Stefan Hetmanek, Fluglotse i.R. aus Hannover, schult aktuell eine Gruppe von Flugschülern, die im letzten Teil ihrer Ausbildung angekommen sind, für die Sprechfunkprüfung. Das sogenannte BZF2 ist Voraussetzung zum Erwerb der Segelfluglizenz und wird von der Bundesnetzagentur in Bremen nach einer theoretischen und praktischen Prüfung vergeben. Die Schüler simulieren den Funkverkehr während eines An- und Abflugs auf einen kontrollierten Flugplatz. Hierbei sind die entsprechenden Sprechfunkgruppen zu beachten, damit die Kommunikation mit den Fluglotsen fehlerfrei funktioniert und es zu keinen Missverständnissen kommt. Auch Funknavigation, Lichtsignale und Notfälle wie etwa Funkausfall werden hier trainiert. „Eine sehr komplexe Aufgabe, der sich die Segelflieger stellen müssen, um ihre Lizenz zu erwerben“, so der Verein. „Aber auch das ist machbar und führt am Ende zum schönsten Hobby der Welt.“

Fluglotse i.R. Stefan Hetmanek (2.v.r.) mit den Flugschülern Michel Bothor, Tim Kunert und Kevin Schnurpfeil.
Fluglotse i.R. Stefan Hetmanek (2.v.r.) mit den Flugschülern Michel Bothor, Tim Kunert und Kevin Schnurpfeil. © Verein

Info: Segelflug gibt es hier seit 1930

Der Segelflug in der Region ist fast genauso alt wie der Segelflug an sich. Und auch der heutige Luftsportverein blickt auf eine lange Geschichte zurück. Bereits im Jahr 1930 entstand in Herzberg in Eigenarbeit zweier Segelflugbegeisterter das erste Segelflugzeug. Der heutige LSV Osterode entstand durch den Zusammenschluss der drei Einzelvereine Herzberg, Bad Lauterberg und Osterode.

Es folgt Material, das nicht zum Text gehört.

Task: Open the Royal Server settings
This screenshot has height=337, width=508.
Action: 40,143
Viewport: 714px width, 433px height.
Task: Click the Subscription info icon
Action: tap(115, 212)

Mit der Zusage von Hilfen und einem geeigneten Gelände von Seiten des Landkreises entstand so im Jahr 1971 der LSV Kreis Osterode und ist seitdem in der Aue bei Hattorf ansässig. Aktuell hat der Verein etwa 170 Mitglieder. Der LSV ist zudem ein Ausbildungsverein, somit ist es möglich, das Segelfliegen direkt im Verein zu erlernen.

Der Segelflug an sich gliedert sich in drei Bereiche: Kunstflug, Streckenflug und Wellenflug. Der Kunstflug ist wohl das Spektakulärste, was der Segelflug zu bieten hat. Er entstand aus der Notwendigkeit, unkontrollierte Flugzustände zu beherrschen, um wieder in eine normale Fluglage zu kommen. Heute geht es in erster Linie darum, die Kunstfiguren so sauber wie möglich zu fliegen.

Der Streckenflug ist die unangefochtene Königsdisziplin im Segelflugsport. Er stellt ganz besondere Anforderungen an den Piloten, da er nicht wie der Kunstflug örtlich begrenzt ist. Beim Streckenflug fliegt der Pilot eine vorgegebene Strecke, entweder über zwei Punkte oder als Drei- oder Mehreck ab. Früher benötigte er als Beweis Fotos von den Wendepunkten, eine barografische Aufzeichnung des Höhenprofils, sowie einen Sportzeugen, der die geflogene Leistung bestätigte. Heutzutage gibt es dafür GPS-unterstützte Systeme.

Neben dem thermischen Segelflug, der die aufgeheizte aufsteigende Luftmasse zur Höhengewinnung nutzt, gibt es unter bestimmten meteorologischen Voraussetzungen den Wellenflug. Dabei geraten Luftmassen, die aus einer bestimmten Richtung über einen Bergkamm strömen, in Schwingung. In einem der nachfolgenden Wellenberge kann ein ruhiger, turbolenzfreier Aufwind erflogen werden. Wellen im Wasser kennt jeder. Nach demselben Prinzip bilden sich auch die Wellen in der Luft. Ohne eine spezifische Bewölkung, die die Welle sichtbar macht, sind diese Phänomene jedoch nicht zu erkennen und daher unsichtbar. Allerdings kann der erfahrene Pilot diese Wellen nutzen, um in sehr große Höhen zu steigen. Vom Flugplatz in Hattorf sind zwei Wellen im Harz erreichbar, unter anderem auf dem Brocken.